Blue Collar Bioinformatics

Note: new posts have moved to http://bcb.io/ Please look there for the latest updates and comments

Distributed exome analysis pipeline with CloudBioLinux and CloudMan

with 19 comments

A major challenge in building analysis pipelines for next-generation sequencing data is combining a large number of processing steps in a flexible, scalable manner. Current best-practice software needs to be installed and configured alongside the custom code to chain individual programs together.

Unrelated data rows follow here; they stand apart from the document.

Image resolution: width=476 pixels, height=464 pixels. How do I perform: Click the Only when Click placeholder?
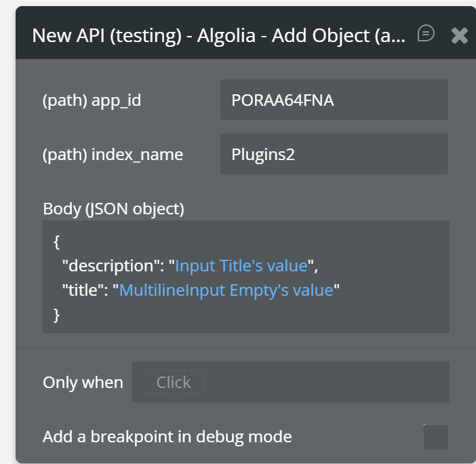point(173,383)
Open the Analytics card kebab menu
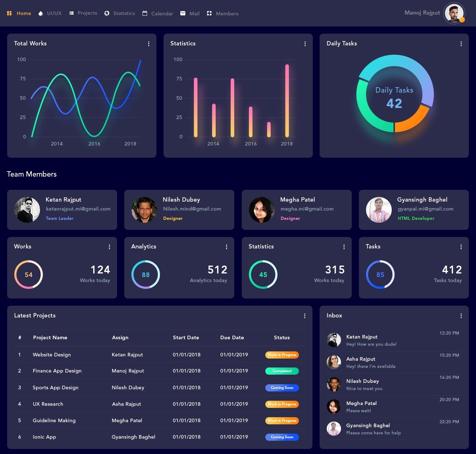This screenshot has height=454, width=476. click(x=226, y=247)
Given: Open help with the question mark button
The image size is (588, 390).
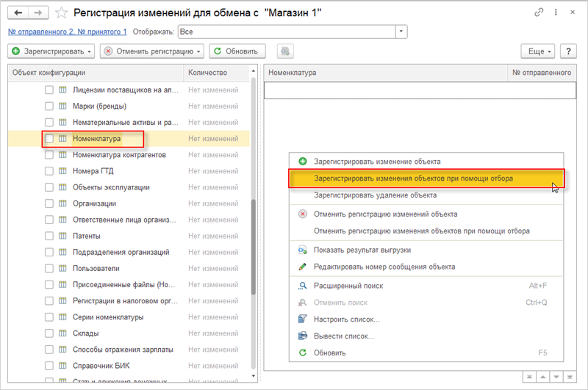Looking at the screenshot, I should pyautogui.click(x=567, y=51).
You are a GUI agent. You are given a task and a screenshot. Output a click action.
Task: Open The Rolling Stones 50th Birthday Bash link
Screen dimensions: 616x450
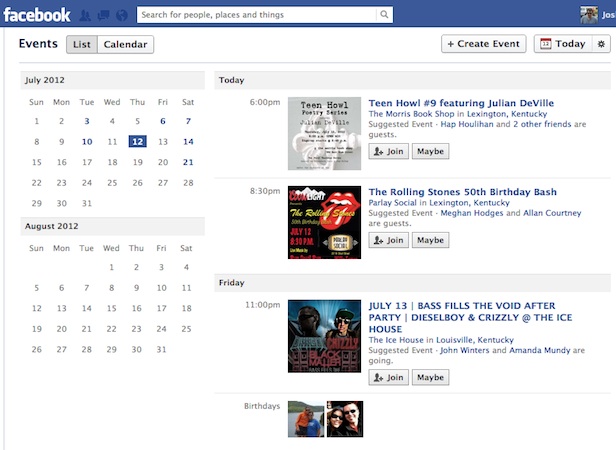[462, 192]
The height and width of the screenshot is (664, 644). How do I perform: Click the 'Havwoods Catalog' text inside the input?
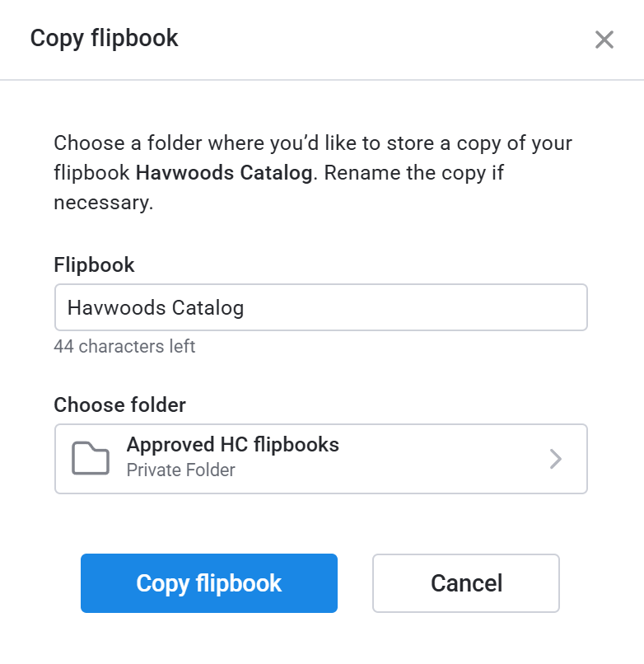pos(156,308)

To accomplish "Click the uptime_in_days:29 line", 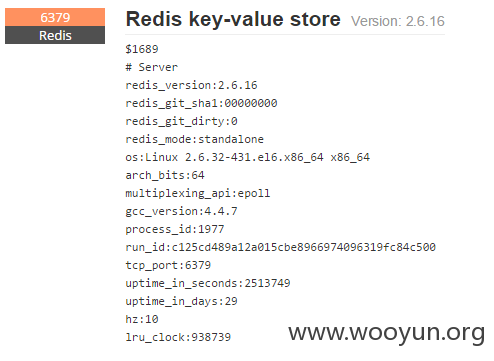I will (x=181, y=301).
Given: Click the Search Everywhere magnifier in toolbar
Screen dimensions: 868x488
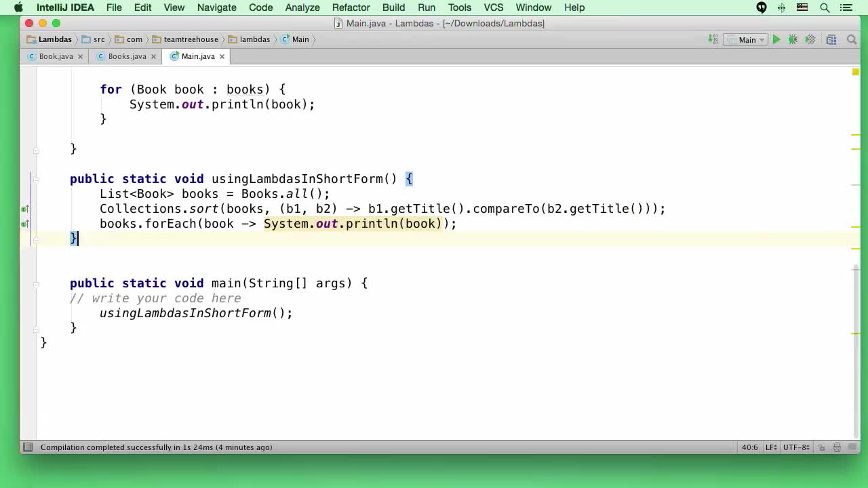Looking at the screenshot, I should (852, 39).
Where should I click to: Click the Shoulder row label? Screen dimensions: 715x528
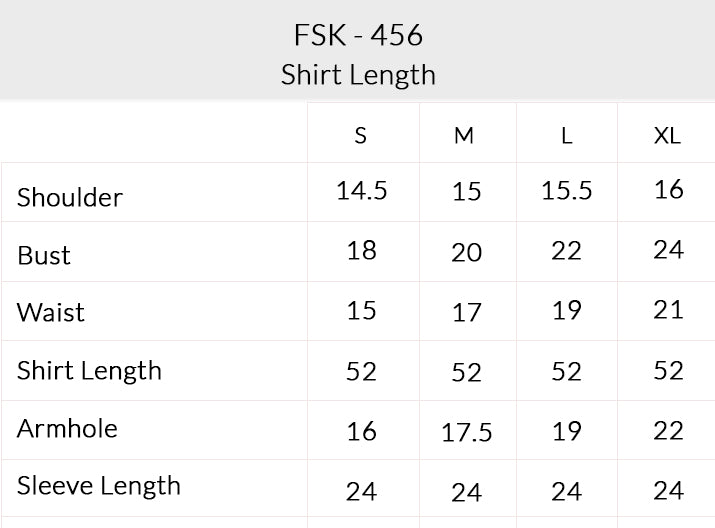point(70,197)
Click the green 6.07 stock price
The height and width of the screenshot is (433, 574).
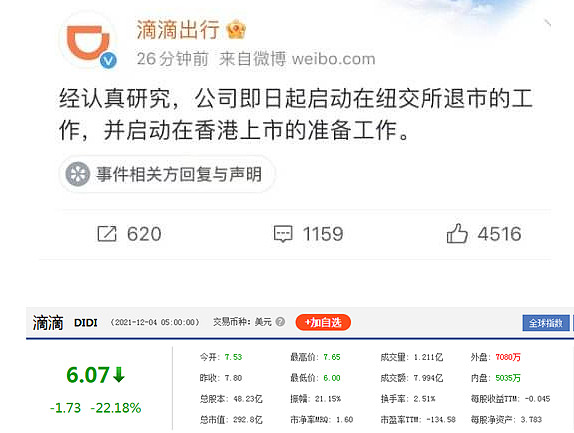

Scaling to handle increasing throughput requires running that custom code on a wide variety of parallel architectures, from single multicore machines to heterogeneous clusters.

Establishing community resources that meet the challenges of building these pipelines ensures that bioinformatics programmers can share the burden of building large scale systems. Two open-source efforts which aim at providing this type of architecture are:

  • CloudBioLinux — A community effort to create shared images filled with bioinformatics software and libraries, using an automated build environment.

  • CloudMan — Uses CloudBioLinux as a platform to build a full SGE cluster environment. Written by Enis Afgan and the Galaxy Team, CloudMan is used to provide a ready-to-run, dynamically scalable version of Galaxy on Amazon AWS.

Here we combine CloudBioLinux software with a CloudMan SGE cluster to build a fully automated pipeline for processing high throughput exome sequencing data:

  • The underlying analysis software is from CloudBioLinux.
  • CloudMan provides an SGE cluster managed via a web front end.
  • RabbitMQ is used for communication between cluster nodes.
  • An automated pipeline, written in Python, organizes parallel processing across the cluster.

Below are instructions for starting a cluster on Amazon EC2 resources to run an exome sequencing pipeline that processes FASTQ sequencing reads, producing fully annotated variant calls.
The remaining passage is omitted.